In the tick-removal guide below, does each statement agree with the text? For each, answer yes or no and quote the deciding words. (a) You should twist the tick gently to work it free. (b) The CDC recommends freezing the removed tick in a bag or jar. (c) Ticks are drawn mainly to dry areas.

* _DOCUMENT PASSAGE_:
--------------------------------

June 11, 2014

Manly Skills, Outdoors, Visual Guides

How to Remove a Tick: An Illustrated Guide

1. if you find a tick embedded in your skin, use a tweezers or gloves/tissue paper to remove it; don’t use your bare hands.  2. grab the tick as close to its head/mouth as possible – that is, as close to your skin as you can. Don’t yank it out by its main body.  3. gently and slowly pull the tick straight out. Do not twist or wiggle it out, as the head could break off and remain in your skin.  4. the CDC recommends that you put the tick into a bag/jar and freeze it, in case later identification is needed by a medical professional.  5. thoroughly clean bite with rubbing alcohol, and then wash (along with your hands) with warm, soapy water.  6. Do NOT try the old wives’ tale remedies of burning the tick or smothering it with nail polish while still on your skin. Doing so can release a tick’s harmful fluids into your system.

The arrival of summer — and along with it all sorts of outdoors activities — also ushers in the arrival of ticks. This guide covers what to do in the event that you find a tick that has already bitten you and embedded itself in your skin. However, the best thing to do is to take a few precautions that’ll increase your chances of not having to extricate a tick from your person to begin with:

  • Wear long-sleeved clothing — especially pants, as it’s often our legs that are most exposed to the grass and plants that we brush up against when outdoors.
  • Ticks are particularly prone to moist and humid areas, so be especially careful in those conditions.

--------------------------------

* _DATA SUPPLIED_:
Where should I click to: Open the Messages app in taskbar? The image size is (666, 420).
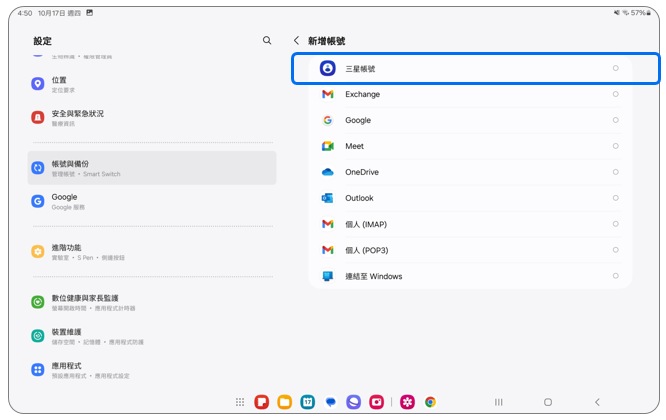coord(331,402)
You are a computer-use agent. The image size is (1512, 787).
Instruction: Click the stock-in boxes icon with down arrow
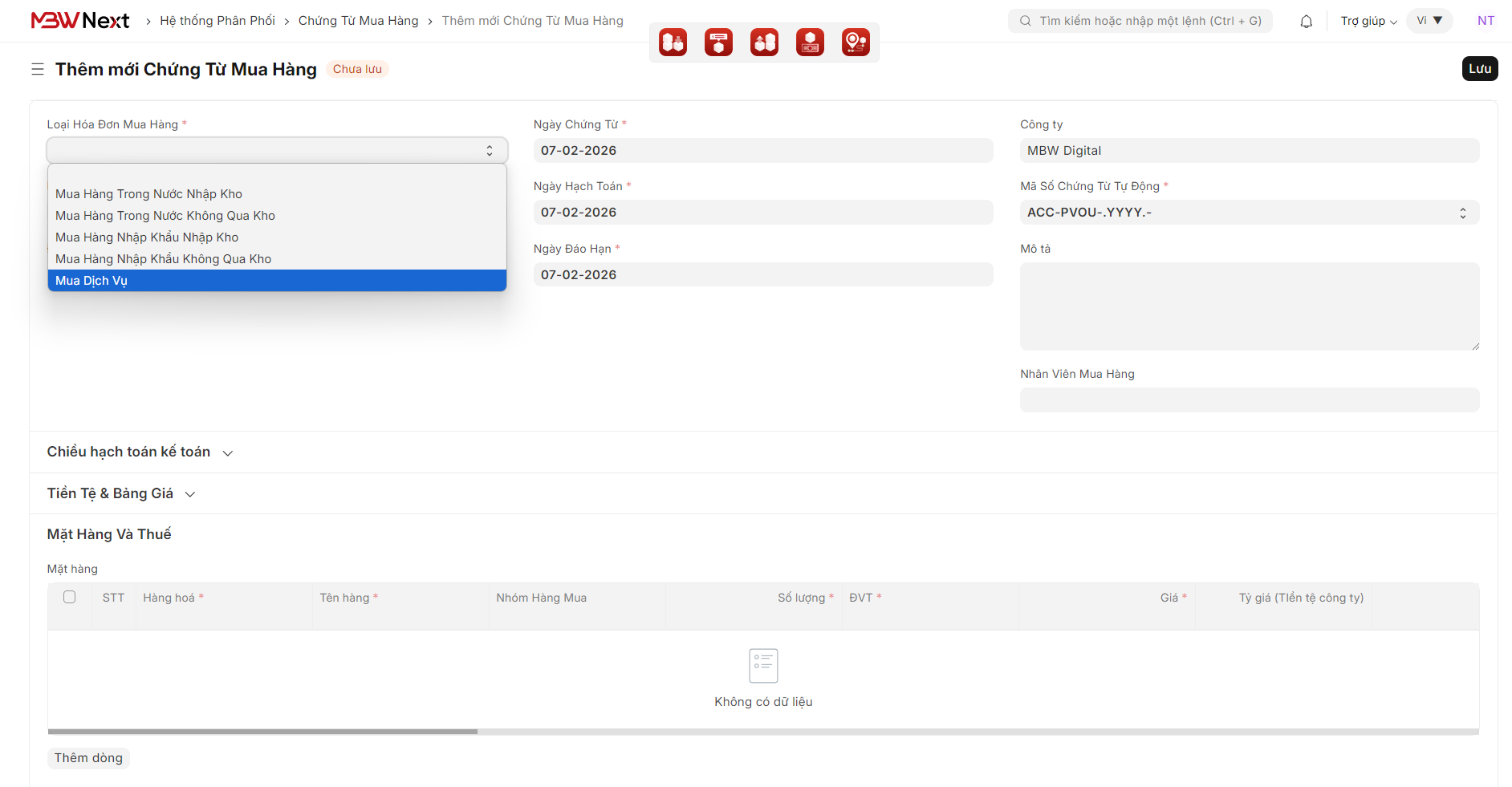673,43
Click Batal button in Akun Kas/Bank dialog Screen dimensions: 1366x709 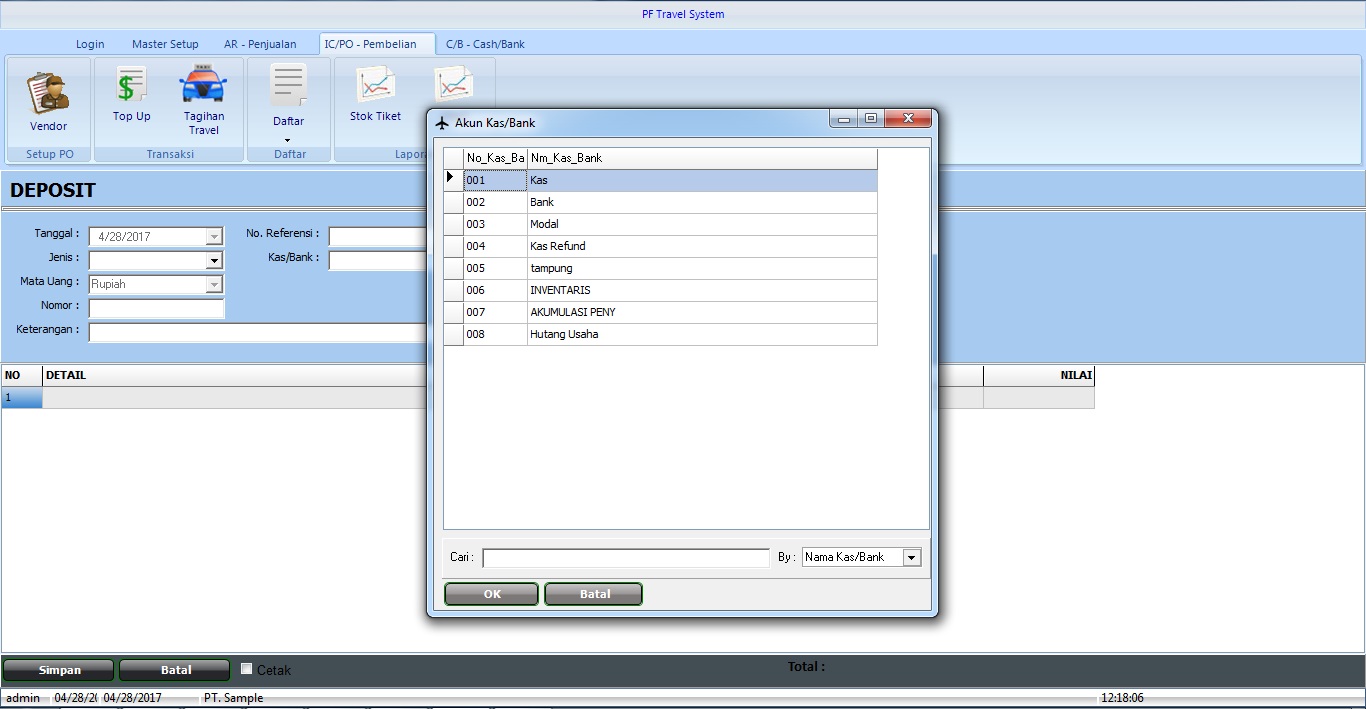point(594,594)
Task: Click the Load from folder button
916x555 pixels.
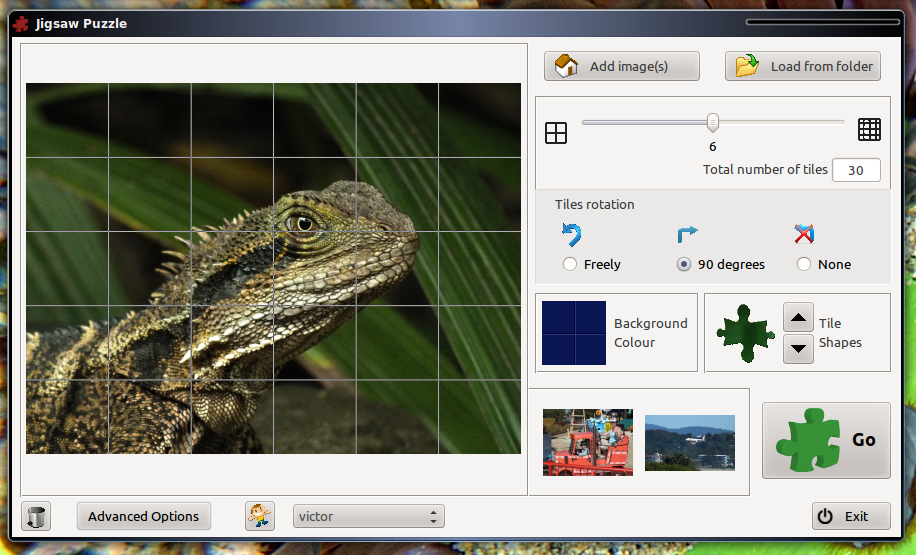Action: click(803, 66)
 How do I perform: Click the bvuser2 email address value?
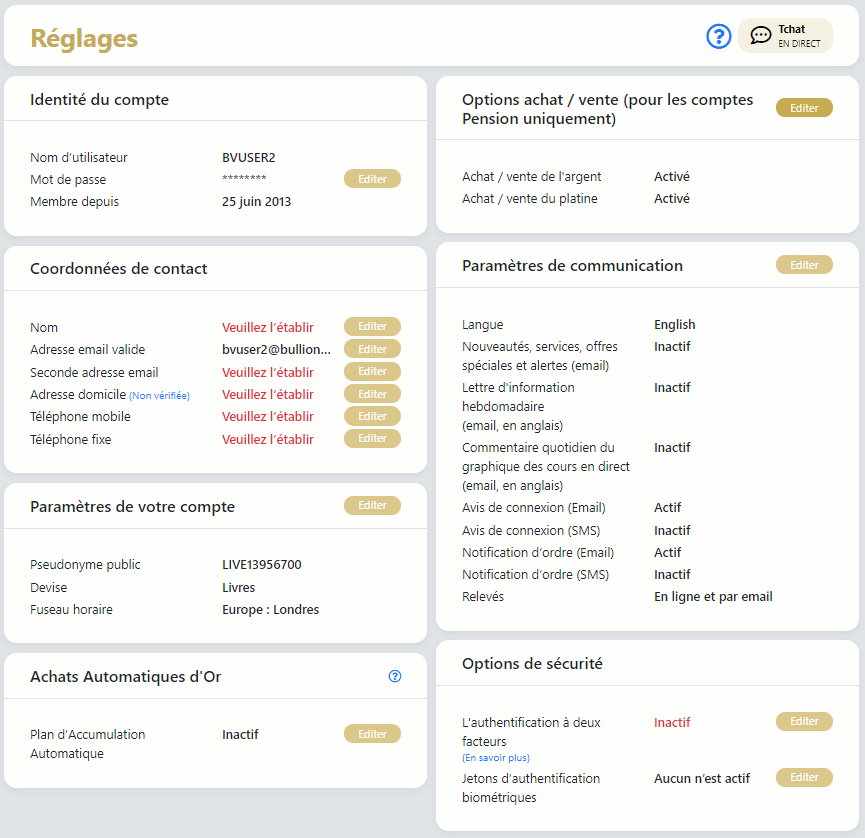(276, 350)
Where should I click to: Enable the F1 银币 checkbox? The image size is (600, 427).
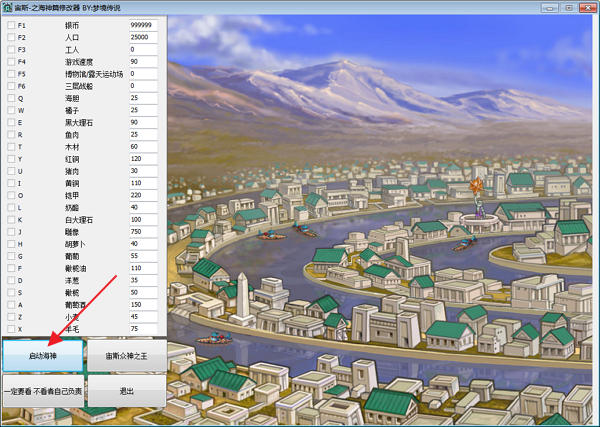click(x=11, y=24)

--------------------------------

* _EXERCISE SOLUTION_:
(a) No: "Do not twist or wiggle it out, as the head could break off and remain in your skin."
(b) Yes: "the CDC recommends that you put the tick into a bag/jar and freeze it"
(c) No: "Ticks are particularly prone to moist and humid areas"